Première partie de la rencontre au long cours avec nos rédacteurs en chef invités du week-end, Arnaud Rebotini et Blackstrobe.
Arnaud Rebotini, Mathieu Zub – aka Museum en solo – Benjamin Baulieu et Mathys Dubois, nos rédacteurs en chef invités du week-end, nous ont réservé la fraîcheur du tout début de la promo du nouveau disque de Black Strobe. Un moment rare, où les réponses aux questions n’ont pas encore été érodées, qui nous a permis d’aborder le “patrimoine Blackstrobe” d’Elvis au Groupe de Recherche Musicale, de l’internet de la fin du 19ème siècle à la techno. En voici la 1ère partie…

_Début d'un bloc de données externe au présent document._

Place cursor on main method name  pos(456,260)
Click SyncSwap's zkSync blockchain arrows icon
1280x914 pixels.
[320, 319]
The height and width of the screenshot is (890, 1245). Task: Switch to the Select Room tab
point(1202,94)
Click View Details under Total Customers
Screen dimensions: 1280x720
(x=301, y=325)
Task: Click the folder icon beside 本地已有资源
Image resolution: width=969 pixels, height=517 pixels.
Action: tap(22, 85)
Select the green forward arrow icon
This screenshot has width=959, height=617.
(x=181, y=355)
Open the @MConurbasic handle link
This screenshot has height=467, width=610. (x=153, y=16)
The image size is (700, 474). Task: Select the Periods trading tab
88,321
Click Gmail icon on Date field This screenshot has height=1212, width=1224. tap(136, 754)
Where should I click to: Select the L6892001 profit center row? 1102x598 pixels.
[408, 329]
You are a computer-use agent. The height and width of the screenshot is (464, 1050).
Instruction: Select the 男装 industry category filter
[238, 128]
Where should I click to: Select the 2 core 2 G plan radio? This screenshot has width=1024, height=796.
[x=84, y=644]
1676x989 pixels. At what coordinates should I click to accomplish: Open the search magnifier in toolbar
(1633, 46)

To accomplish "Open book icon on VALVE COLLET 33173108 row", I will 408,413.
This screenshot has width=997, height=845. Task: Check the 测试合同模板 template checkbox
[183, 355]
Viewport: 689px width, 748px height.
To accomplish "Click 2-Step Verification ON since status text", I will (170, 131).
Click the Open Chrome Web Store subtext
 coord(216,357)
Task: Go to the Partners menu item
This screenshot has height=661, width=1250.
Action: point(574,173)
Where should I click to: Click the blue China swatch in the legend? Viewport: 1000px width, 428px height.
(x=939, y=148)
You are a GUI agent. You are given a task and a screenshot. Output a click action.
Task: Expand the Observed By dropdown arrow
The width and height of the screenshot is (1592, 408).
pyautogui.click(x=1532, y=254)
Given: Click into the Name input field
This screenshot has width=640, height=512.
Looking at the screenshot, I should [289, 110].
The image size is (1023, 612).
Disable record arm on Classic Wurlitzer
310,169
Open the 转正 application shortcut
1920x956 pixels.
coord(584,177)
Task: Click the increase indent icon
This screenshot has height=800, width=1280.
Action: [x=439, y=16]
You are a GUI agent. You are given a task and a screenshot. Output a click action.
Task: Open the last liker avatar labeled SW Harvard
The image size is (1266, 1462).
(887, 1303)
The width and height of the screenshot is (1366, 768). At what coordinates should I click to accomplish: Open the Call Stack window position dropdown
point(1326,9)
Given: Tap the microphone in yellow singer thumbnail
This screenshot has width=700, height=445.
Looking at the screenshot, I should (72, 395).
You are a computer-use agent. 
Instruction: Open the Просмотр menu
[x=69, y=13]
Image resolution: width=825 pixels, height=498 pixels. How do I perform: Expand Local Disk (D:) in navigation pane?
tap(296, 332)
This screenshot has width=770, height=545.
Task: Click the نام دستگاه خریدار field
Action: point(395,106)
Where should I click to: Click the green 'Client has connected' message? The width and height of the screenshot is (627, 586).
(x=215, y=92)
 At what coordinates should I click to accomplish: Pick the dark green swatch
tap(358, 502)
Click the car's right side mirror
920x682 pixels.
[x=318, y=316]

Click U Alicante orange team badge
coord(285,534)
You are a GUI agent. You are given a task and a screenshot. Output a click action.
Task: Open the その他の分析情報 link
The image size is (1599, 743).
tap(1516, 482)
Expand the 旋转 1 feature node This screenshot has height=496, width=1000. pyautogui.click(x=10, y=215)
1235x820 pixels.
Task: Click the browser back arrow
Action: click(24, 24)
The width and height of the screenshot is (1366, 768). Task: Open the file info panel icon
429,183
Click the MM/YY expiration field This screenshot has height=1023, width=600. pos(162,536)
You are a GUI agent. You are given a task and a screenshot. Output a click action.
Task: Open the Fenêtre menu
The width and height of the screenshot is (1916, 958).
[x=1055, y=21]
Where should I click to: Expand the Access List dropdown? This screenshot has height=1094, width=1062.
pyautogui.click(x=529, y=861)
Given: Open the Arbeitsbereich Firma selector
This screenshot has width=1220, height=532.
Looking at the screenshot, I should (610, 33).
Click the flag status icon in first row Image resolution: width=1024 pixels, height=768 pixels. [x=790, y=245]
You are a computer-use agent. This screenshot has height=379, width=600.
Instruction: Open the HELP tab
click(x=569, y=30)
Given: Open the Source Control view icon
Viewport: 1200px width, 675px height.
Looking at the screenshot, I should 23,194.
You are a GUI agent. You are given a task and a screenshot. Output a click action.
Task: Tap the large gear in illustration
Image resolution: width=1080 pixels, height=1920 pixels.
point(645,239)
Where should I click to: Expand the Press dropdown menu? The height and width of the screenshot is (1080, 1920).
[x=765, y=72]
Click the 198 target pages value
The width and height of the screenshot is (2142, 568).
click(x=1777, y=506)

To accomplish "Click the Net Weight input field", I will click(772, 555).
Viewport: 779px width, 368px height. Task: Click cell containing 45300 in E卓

A l’écoute du EP qui sort en septembre, on a été très surpris par cette face B qui est une reprise guitare voix d’Elvis. C’était un défi pour vous, Arnaud, pour vous affirmer en tant que chanteur ?
Arnaud Rebotini : Je tiens à le dire tout de suite : je ne suis pas un grand fan d’Elvis Presley, mais il y a de rares moments où il est absolument génial, comme sur ce morceau. Il a une consonance particulière puisque c’est le seul morceau politique qu’il ait fait. J’ai toujours adoré ce morceau, je voulais le reprendre et il n’était, qui plus est, pas trop dur à chanter.
Museum : On l’a travaillé pour avoir une sorte de surprise pour les promos radio et tout ça, et la première fois qu’on l’a joué tous les deux, dans sa cave, on a pris énormément de plaisir à le faire.
Arnaud Rebotini: On l’a donc enregistré comme face B de l’EP.
L’album est très “rock” et “guitares”. Est-ce que ça marque l’entrée de Black Strobe dans une démarche de véritable groupe de rock ? L’album a-t-il d’ailleurs été spécialement composé en groupe ?
Il y a eu une vraie maturation des morceaux qui s’est faite en groupe.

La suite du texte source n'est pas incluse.